The situation around the water wells is tense as thousands queue for small amounts of water, which local government officials ration along with water purification tablets. A growing number drink untreated water, putting them at risk of disease.

Fuel for cremations is limited; there is no cold storage for bodies or body parts, which are then discarded haphazardly in burning piles around the city. The smell of burning cadavers permeates the still dusty air.

Hospitals are militarized with security forces standing guard to protect healthcare workers and patients from looting and violence. International NGOs have set up some temporary triage tents, but medical needs outstrip services.

One month

Death toll: 210,000 (and two million displaced)

Monsoon rains have begun, flooding temporary settlements, contaminating water supplies and resulting in the spread of infectious diseases.

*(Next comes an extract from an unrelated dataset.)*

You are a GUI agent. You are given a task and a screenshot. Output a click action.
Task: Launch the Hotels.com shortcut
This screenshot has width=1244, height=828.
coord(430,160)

More than 550 humanitarian relief organizations are now operating in Nepal. Some are working with communities outside Kathmandu Valley that are hosting survivors who fled the aftermath. Village food supplies are limited as populations swell. Road damage limits ground transportation. Helicopters are the only way to distribute relief goods; scant supplies make it to the hills and mountains outside Kathmandu where a number of survivors are now living with family and friends.

The government has resumed operations in temporary buildings in the south of the country along the border with India some 60km from the quake’s epicentre. Some 30 percent of civil servants died in the earthquake; another 20 percent left the capital and have not returned.

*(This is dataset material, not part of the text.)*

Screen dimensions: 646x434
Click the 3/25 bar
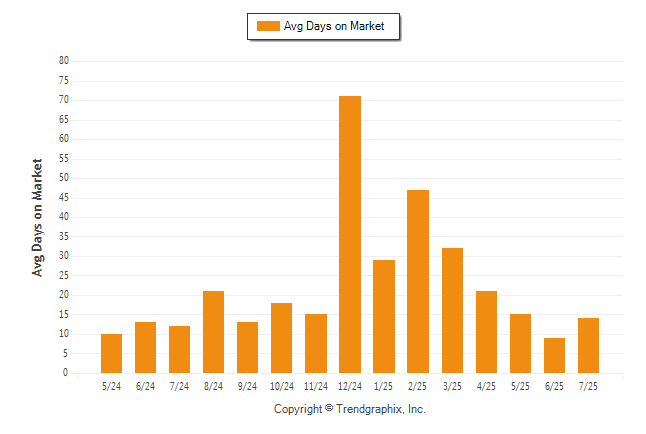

The government has replenished the ranks with some controversial appointments, sowing seeds for a potential political backlash in a country that has already gone through six heads of government in the past five years (with the most recent appointment in March), while failing to agree on a post-conflict constitution after a decade-long civil war.

People who have chronic illnesses and take medication have trouble accessing it. People living with HIV who get their anti-retroviral therapy medication in monthly disbursements from central hospitals now struggle to get supplies. Marginalized groups such as men who have sex with men (MSM) who often access vital health services through local NGOs must now go to mainstream health facilities, risking discrimination and violence.

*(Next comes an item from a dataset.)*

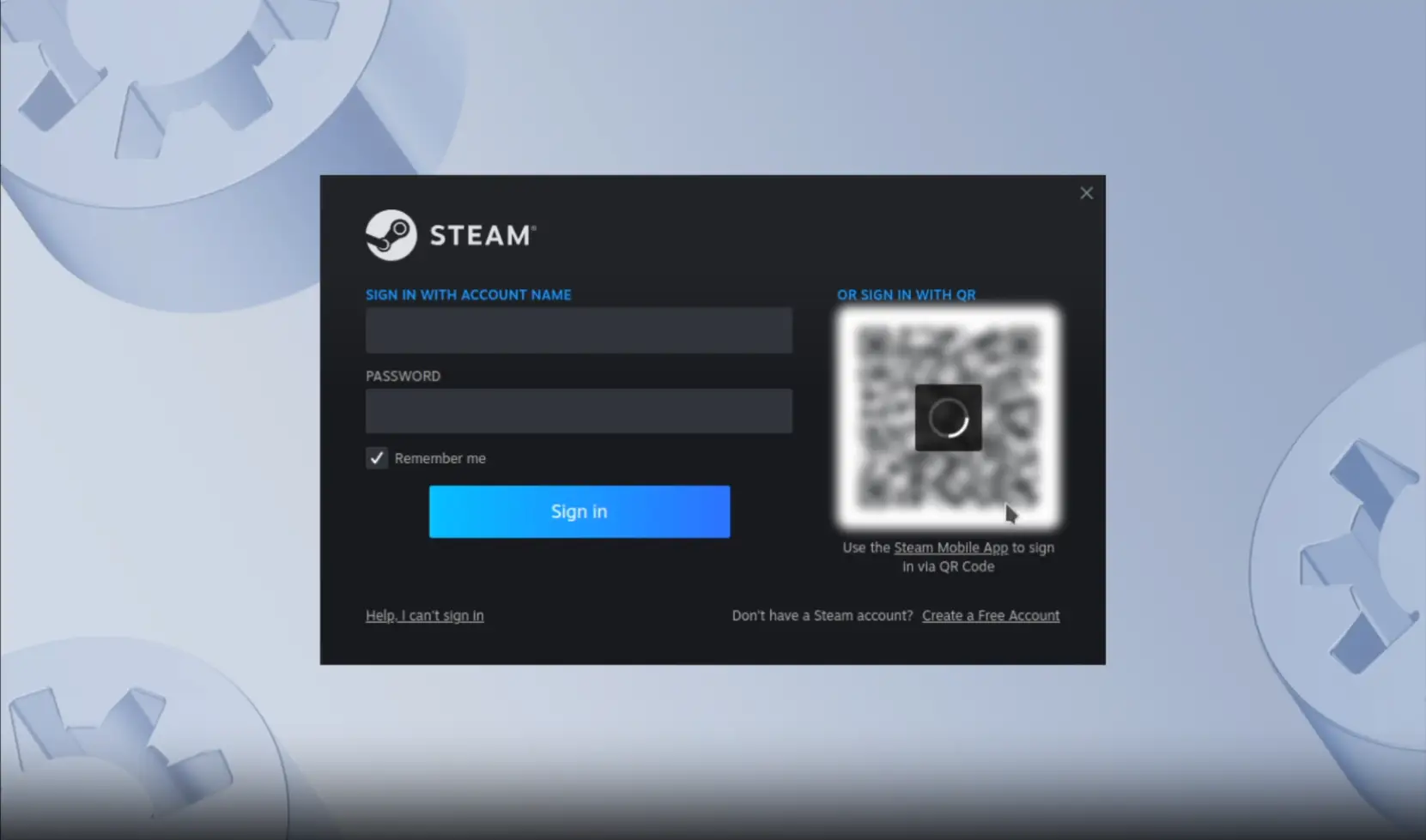Click the 'Remember me' label text

[x=440, y=458]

Risk of sexual violence against women and children increases in Nepal’s temporary settlements despite NGO “protection” efforts. International media attention shifts focus from missing individuals to the failure of the humanitarian response.

One year - and beyond

In Haiti, two years after the earthquake some 75 percent of the rubble in the recovering capital, Port-au-Prince, had been cleared.

Haiti’s capital covers about 39sqkm; the 30-second quake created 10 million cubic metres of rubble. Kathmandu Valley is roughly 570sqkm, or the size of Singapore.

After two years, arterial roads in Nepal are functional again, but much rubble remains.

Local government offices and NGOs have erected temporary schools, but attendance is patchy and affected by monsoon rains. With facilities overcrowded and teachers few, children attend school in shifts. Banks and some businesses are running again, but with limited road access to the valley, commodities are prohibitively expensive and many survivors continue to rely on aid rations. Long-term health effects, including a decline in mental health, continue to tax hospitals and other service providers.

Media begins to criticize aid agencies for lack of coordination, creating dependency and lack of a clear transition from emergency to recovery work.

Billions of dollars have been spent on relief efforts so far (some $3 billion were disbursed at the two-year mark in Haiti); rebuilding contracts begin only one year after Nepal’s earthquake.

With so much funding and focus concentrated on Kathmandu, development elsewhere in the country has been neglected and longstanding grievances against the government and donors deepen.

Still recovering from a decade-long civil war that ended in 2006, the country has had no local elections since 1997; a skeletal group of nationally-appointed administrators oversees everything from health administration to irrigation.

The final death toll is verified at 380,000.